The announcement revolved around a pending notice of proposed rulemaking (NPRM) that is expected to be published soon in The Federal Register. When it does, stakeholders will have 60 days to comment on the proposal.
It was the second major underride action the agency has taken in 2015. Earlier this year, NHTSA published an advance notice of proposed rulemaking on rear underride crash protection and visibility conspicuity of single unit trucks.
“A key component of DOT’s safety mission is ensuring that trucking, an essential element in our transportation system, operates not just efficiently, but safely,” U.S. Transportation Secretary Anthony Foxx said. “Today’s proposal is another important step in that effort.”
The proposal is expected to have little impact on the truck trailer manufacturing industry in general. An estimated 93% underride guards being installed on U S trailers today are already being built to the Canadian standards. The major difference is the higher strength requirements of the Canadian standards. They require a 35-mph test procedure, rather than the 30-mph test specified in the U S regulations.
The agency polled individual members of the Truck Trailer Manufacturers Association and determined that 93% of truck trailers are already meeting the requirements of the Canadian standards.
Additionally, the proposal would retain exemptions currently in effect for trailers, such as pole and logging trailers and wheels-back vehicles.
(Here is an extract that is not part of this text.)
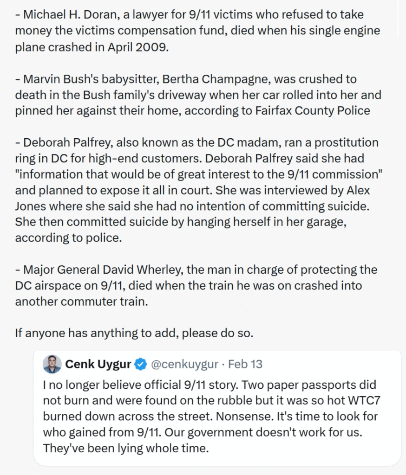Click the quoted phrase about the 9/11 commission
Image resolution: width=406 pixels, height=475 pixels.
(196, 174)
Nevertheless, NHTSA estimates, on average, that the annual incremental material and fuel cost would be $13 million to ensure that all applicable future trailers and semitrailers in the U.S. fleet will be built to the more rigorous standards.
NHTSA also proposes to adopt the Canadian definition of “rear extremity”—the reference point for mounting underride guards.
“The change is intended to ensure that aerodynamic fairings are located within a certain safe zone at the rear of the trailer,” NHTSA writes in its announcement. “The safety concern about them is that they generally extend beyond the rear extremity of trailers and thus can negate the crash protection provided by underride guards. That is, there is a possibility that a boat tail can protrude so far rearward that it can intrude into the passenger compartment in a crash and cause injury, notwithstanding the presence of an upgraded underride guard.”
Comments on the today’s NPRM on trailer and semitrailer rear underride protection can be submitted to the docket up to 60 days after publication in the Federal Register.